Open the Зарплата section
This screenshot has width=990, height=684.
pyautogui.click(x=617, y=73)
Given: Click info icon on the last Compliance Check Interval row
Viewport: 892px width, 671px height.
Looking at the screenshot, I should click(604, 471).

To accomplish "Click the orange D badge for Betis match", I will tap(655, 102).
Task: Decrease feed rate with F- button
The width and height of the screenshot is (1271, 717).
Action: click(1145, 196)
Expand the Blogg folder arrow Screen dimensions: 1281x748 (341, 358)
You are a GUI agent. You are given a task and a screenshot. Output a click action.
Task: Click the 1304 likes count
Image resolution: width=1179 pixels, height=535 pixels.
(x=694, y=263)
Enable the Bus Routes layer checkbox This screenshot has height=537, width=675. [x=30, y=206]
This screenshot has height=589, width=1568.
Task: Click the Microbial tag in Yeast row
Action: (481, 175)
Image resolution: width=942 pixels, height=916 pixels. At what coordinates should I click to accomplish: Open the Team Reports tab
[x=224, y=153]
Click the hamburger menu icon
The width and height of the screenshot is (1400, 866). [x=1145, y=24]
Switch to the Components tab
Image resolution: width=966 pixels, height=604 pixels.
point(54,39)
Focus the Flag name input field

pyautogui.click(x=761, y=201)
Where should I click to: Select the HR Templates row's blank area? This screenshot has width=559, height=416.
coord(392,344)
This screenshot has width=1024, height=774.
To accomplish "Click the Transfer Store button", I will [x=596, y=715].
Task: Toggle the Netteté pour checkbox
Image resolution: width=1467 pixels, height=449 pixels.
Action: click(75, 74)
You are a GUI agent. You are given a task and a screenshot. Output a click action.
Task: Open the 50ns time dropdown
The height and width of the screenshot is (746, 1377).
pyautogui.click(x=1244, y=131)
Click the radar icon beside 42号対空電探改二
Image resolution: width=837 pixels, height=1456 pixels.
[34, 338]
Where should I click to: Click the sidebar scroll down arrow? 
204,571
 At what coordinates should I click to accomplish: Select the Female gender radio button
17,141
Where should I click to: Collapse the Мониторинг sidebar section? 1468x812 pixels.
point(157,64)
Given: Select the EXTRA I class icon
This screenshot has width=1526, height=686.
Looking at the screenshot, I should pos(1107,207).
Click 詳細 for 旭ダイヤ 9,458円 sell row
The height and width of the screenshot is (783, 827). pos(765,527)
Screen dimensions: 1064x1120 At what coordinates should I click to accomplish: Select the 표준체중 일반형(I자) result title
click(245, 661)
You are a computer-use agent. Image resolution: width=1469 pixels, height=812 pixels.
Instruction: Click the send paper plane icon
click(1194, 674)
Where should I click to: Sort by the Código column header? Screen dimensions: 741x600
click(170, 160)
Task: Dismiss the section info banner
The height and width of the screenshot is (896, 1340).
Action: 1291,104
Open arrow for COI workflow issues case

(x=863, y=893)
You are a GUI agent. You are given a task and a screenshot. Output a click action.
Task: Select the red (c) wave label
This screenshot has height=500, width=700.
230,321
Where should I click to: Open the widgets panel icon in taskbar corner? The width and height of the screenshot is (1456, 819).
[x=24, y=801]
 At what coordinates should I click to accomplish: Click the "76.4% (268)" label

*Problem description*:
Return all of the records above verbatim, with nothing changed, added, or left out.

*Response for this exercise*:
Open the Зарплата section
This screenshot has width=990, height=684.
pyautogui.click(x=617, y=73)
Given: Click info icon on the last Compliance Check Interval row
Viewport: 892px width, 671px height.
Looking at the screenshot, I should click(604, 471).

To accomplish "Click the orange D badge for Betis match", I will tap(655, 102).
Task: Decrease feed rate with F- button
The width and height of the screenshot is (1271, 717).
Action: click(1145, 196)
Expand the Blogg folder arrow Screen dimensions: 1281x748 (341, 358)
You are a GUI agent. You are given a task and a screenshot. Output a click action.
Task: Click the 1304 likes count
Image resolution: width=1179 pixels, height=535 pixels.
(x=694, y=263)
Enable the Bus Routes layer checkbox This screenshot has height=537, width=675. [x=30, y=206]
This screenshot has height=589, width=1568.
Task: Click the Microbial tag in Yeast row
Action: (481, 175)
Image resolution: width=942 pixels, height=916 pixels. At what coordinates should I click to accomplish: Open the Team Reports tab
[x=224, y=153]
Click the hamburger menu icon
The width and height of the screenshot is (1400, 866). [x=1145, y=24]
Switch to the Components tab
Image resolution: width=966 pixels, height=604 pixels.
point(54,39)
Focus the Flag name input field

pyautogui.click(x=761, y=201)
Where should I click to: Select the HR Templates row's blank area? This screenshot has width=559, height=416.
coord(392,344)
This screenshot has width=1024, height=774.
To accomplish "Click the Transfer Store button", I will [x=596, y=715].
Task: Toggle the Netteté pour checkbox
Image resolution: width=1467 pixels, height=449 pixels.
Action: click(75, 74)
You are a GUI agent. You are given a task and a screenshot. Output a click action.
Task: Open the 50ns time dropdown
The height and width of the screenshot is (746, 1377).
pyautogui.click(x=1244, y=131)
Click the radar icon beside 42号対空電探改二
Image resolution: width=837 pixels, height=1456 pixels.
[34, 338]
Where should I click to: Click the sidebar scroll down arrow? 
204,571
 At what coordinates should I click to accomplish: Select the Female gender radio button
17,141
Where should I click to: Collapse the Мониторинг sidebar section? 1468x812 pixels.
point(157,64)
Given: Select the EXTRA I class icon
This screenshot has width=1526, height=686.
Looking at the screenshot, I should pos(1107,207).
Click 詳細 for 旭ダイヤ 9,458円 sell row
The height and width of the screenshot is (783, 827). pos(765,527)
Screen dimensions: 1064x1120 At what coordinates should I click to accomplish: Select the 표준체중 일반형(I자) result title
click(245, 661)
You are a computer-use agent. Image resolution: width=1469 pixels, height=812 pixels.
Instruction: Click the send paper plane icon
click(1194, 674)
Where should I click to: Sort by the Código column header? Screen dimensions: 741x600
click(170, 160)
Task: Dismiss the section info banner
The height and width of the screenshot is (896, 1340).
Action: 1291,104
Open arrow for COI workflow issues case

(x=863, y=893)
You are a GUI agent. You are given a task and a screenshot. Output a click action.
Task: Select the red (c) wave label
This screenshot has height=500, width=700.
230,321
Where should I click to: Open the widgets panel icon in taskbar corner? The width and height of the screenshot is (1456, 819).
[x=24, y=801]
 At what coordinates should I click to accomplish: Click the "76.4% (268)" label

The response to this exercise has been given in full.